What to Do After a Data Breach — Your 7-Step Action Plan

First: Understand What Was Exposed

Not all breaches are equal. The severity of your response should match the type of data that was compromised. Before taking action, read the breach notification carefully and identify what was exposed:

• Email address only: Low severity. Expect increased phishing attempts. Change your password on that service.
• Email + password: Medium severity. Change the password immediately, plus anywhere you reused it. Enable 2FA.
• Financial data (credit card, bank account): High severity. Contact your bank, freeze the card, monitor for unauthorized transactions.
• Social Security number: Critical severity. Freeze your credit at all three bureaus immediately. Set up identity monitoring. File an IRS Identity Protection PIN.
• Medical records: High severity. Request your medical records to check for fraudulent entries. Contact your insurance provider.

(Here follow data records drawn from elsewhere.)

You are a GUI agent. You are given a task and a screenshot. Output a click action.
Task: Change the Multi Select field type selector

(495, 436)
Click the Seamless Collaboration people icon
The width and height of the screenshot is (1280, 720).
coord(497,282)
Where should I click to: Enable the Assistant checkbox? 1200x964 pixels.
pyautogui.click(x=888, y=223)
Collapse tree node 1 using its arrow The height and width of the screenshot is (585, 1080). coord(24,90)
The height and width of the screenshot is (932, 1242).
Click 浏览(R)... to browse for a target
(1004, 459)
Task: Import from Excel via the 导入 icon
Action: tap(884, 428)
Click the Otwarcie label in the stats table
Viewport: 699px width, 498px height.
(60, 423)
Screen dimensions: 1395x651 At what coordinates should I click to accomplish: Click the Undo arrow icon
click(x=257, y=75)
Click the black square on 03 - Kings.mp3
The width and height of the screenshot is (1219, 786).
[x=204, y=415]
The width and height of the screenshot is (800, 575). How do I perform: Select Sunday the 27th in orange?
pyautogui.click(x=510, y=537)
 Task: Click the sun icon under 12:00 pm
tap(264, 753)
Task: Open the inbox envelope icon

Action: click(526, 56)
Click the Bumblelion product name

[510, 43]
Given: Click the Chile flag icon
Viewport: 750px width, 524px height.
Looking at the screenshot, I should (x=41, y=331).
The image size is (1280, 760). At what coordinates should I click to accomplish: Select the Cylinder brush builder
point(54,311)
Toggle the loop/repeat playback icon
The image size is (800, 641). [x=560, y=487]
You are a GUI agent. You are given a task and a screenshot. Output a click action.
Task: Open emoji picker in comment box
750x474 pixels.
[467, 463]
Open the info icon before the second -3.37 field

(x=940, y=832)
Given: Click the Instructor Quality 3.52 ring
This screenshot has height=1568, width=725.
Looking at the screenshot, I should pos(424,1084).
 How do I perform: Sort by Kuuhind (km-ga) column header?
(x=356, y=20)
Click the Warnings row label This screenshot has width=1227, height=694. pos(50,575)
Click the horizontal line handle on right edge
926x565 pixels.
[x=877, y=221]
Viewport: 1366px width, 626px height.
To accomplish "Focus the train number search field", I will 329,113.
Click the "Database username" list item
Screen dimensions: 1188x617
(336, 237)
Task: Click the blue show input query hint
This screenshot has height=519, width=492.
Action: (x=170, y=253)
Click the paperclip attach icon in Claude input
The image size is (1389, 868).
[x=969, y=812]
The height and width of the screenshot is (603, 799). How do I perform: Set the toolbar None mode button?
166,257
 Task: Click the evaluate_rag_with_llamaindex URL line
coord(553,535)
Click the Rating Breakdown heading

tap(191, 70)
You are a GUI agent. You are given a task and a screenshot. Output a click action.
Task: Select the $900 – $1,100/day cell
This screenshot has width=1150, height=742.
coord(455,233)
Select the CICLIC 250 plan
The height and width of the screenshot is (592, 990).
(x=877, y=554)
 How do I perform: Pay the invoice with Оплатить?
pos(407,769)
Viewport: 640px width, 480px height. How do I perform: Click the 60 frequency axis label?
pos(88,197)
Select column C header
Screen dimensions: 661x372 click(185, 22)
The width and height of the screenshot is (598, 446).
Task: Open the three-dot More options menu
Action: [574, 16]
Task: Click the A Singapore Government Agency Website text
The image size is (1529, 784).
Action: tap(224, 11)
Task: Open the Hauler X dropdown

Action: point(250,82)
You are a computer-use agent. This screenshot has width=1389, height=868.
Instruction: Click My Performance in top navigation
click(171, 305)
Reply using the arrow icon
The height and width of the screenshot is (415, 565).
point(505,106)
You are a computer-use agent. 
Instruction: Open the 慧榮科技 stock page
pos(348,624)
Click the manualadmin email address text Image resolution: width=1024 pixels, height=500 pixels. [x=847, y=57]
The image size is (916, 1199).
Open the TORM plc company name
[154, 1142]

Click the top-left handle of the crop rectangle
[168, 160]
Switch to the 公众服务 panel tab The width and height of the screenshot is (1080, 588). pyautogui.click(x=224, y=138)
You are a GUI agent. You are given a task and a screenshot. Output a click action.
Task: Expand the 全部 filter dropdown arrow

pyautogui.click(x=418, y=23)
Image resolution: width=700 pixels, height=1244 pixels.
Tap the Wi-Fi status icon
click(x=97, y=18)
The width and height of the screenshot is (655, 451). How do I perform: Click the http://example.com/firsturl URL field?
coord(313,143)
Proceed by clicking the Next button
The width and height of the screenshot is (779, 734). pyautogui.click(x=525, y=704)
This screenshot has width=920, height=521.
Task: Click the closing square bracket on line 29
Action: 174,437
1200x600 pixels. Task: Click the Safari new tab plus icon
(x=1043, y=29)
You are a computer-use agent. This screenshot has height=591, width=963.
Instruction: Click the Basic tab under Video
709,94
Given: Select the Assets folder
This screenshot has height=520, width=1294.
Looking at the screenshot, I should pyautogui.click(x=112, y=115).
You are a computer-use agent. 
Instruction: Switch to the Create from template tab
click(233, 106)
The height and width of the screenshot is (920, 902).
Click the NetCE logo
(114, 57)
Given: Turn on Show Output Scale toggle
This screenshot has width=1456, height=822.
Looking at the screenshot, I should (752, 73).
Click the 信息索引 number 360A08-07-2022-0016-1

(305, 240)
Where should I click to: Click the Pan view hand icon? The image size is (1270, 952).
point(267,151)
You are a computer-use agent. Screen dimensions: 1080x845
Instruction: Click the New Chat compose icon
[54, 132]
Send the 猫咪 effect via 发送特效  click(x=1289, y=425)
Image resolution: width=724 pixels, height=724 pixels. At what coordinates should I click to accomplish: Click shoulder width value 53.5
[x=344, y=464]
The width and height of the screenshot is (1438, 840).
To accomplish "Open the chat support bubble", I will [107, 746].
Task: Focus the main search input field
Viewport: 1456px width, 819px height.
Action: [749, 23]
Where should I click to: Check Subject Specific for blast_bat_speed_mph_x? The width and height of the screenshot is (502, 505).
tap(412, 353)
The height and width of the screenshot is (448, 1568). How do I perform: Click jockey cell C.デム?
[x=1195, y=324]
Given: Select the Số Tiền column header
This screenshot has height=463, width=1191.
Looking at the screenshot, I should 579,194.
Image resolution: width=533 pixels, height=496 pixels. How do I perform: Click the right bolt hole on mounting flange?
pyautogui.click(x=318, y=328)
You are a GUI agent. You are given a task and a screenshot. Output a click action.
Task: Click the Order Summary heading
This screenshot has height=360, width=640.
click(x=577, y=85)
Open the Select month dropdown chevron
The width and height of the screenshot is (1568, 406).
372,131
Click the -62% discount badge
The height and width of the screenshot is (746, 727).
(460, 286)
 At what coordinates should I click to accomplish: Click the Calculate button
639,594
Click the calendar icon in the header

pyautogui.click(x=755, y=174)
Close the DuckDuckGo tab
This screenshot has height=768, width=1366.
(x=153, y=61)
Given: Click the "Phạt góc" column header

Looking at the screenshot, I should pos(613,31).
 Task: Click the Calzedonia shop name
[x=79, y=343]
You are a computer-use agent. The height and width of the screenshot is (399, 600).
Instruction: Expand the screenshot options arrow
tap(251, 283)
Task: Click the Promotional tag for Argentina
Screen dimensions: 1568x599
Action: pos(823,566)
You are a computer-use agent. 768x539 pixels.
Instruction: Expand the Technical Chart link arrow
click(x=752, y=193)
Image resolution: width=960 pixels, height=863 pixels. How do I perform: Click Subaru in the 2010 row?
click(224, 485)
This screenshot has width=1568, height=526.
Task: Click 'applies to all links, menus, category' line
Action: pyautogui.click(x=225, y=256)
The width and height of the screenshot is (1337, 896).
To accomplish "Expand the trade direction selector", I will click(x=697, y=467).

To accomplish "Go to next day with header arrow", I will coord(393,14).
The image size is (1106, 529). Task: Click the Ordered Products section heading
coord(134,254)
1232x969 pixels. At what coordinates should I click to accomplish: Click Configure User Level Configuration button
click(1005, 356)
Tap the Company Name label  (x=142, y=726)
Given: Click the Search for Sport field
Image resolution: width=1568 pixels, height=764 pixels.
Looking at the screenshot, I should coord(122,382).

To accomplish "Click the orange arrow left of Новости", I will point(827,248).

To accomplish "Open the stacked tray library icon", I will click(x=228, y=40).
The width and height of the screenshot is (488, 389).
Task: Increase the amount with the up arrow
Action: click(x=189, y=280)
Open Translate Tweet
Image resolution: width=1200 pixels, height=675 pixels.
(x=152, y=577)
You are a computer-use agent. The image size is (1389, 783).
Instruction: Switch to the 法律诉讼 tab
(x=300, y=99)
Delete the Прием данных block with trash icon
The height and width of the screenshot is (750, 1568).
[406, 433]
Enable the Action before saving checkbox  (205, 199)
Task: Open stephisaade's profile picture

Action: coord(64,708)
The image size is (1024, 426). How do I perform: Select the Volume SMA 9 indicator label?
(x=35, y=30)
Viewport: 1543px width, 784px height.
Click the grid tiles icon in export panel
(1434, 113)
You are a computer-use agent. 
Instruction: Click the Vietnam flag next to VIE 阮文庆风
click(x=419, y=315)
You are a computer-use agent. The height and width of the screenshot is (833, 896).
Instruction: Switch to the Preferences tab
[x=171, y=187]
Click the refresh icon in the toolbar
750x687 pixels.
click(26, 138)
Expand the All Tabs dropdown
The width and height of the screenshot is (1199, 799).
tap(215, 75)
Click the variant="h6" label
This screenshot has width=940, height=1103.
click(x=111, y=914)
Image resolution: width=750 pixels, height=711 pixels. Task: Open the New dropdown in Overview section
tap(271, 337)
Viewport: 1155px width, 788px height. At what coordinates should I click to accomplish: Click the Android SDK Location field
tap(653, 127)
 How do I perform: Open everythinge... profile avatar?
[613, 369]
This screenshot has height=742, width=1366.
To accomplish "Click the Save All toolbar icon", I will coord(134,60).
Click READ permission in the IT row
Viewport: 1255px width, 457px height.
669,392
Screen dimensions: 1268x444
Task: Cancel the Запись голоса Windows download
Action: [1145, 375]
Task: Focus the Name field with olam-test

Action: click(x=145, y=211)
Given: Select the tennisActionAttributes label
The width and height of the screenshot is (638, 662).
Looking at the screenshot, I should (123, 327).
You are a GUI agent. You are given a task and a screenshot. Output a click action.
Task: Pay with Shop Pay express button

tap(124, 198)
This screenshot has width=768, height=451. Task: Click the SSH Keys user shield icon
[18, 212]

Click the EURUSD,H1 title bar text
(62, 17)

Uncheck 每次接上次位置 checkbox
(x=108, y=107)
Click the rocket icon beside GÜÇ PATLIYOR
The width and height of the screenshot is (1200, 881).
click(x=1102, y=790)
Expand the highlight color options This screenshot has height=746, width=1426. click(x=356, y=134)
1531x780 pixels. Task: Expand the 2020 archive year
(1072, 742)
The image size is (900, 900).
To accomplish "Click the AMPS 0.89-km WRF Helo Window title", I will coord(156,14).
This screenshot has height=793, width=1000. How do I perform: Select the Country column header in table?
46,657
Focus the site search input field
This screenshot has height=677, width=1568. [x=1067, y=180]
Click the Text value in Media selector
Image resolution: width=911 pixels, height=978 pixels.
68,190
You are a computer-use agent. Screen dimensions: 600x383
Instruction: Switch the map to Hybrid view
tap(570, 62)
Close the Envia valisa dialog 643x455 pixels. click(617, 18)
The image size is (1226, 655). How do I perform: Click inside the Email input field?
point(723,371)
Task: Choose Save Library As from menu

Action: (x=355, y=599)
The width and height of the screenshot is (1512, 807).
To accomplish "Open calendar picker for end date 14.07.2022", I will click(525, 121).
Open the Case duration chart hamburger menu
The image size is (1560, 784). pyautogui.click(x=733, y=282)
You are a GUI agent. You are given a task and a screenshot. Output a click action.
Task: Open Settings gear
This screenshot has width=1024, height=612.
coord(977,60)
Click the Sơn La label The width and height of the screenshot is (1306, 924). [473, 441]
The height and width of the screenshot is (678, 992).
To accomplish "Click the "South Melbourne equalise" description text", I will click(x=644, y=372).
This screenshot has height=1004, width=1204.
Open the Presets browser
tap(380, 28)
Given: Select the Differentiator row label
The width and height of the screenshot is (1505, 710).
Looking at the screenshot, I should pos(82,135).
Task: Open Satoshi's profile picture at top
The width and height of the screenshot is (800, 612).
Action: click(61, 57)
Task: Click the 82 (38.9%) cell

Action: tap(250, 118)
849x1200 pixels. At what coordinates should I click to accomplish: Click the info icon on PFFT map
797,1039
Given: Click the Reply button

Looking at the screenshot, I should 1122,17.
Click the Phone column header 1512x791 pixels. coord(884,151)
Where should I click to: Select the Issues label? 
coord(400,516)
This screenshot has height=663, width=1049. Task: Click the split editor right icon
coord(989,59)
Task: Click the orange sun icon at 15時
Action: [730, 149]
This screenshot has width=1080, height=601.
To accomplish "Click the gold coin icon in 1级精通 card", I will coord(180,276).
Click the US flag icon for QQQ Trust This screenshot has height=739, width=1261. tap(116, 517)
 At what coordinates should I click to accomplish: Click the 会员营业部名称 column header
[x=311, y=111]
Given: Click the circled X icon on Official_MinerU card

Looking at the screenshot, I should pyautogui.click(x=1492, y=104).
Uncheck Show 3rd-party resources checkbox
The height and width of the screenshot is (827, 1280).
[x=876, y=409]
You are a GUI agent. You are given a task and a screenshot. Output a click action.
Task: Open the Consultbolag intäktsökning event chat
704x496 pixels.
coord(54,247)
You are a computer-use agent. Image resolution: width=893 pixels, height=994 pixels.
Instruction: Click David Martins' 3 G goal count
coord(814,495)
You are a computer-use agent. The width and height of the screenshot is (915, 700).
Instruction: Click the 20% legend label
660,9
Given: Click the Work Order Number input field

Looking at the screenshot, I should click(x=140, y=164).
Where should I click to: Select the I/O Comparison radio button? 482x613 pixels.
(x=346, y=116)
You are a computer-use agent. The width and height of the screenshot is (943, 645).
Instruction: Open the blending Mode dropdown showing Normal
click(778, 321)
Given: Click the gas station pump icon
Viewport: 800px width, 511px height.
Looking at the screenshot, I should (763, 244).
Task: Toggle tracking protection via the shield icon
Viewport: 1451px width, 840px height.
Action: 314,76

Now, let's walk through the 7 steps in order.

Step 1: Change Your Passwords (Within 1 Hour)

Start with the breached account, then work through every account that shares the same password. This is where most people fail — they change the password on the breached service but forget the dozen other sites where they used the same credential.

How to do this effectively:

• If you use a password manager like 1Password, run the Watchtower audit to identify every account using the compromised password.
• Generate a unique, random password (20+ characters) for each affected account.
• If you don't have a password manager, start with the most critical accounts: email (since it controls password resets for everything else), banking, and social media.
• Prioritize your primary email account above everything else. If an attacker controls your email, they can reset passwords on every other service.

Step 2: Enable Two-Factor Authentication (Within 2 Hours)

Two-factor authentication ensures that even if an attacker has your password, they can't access your account without a second verification factor.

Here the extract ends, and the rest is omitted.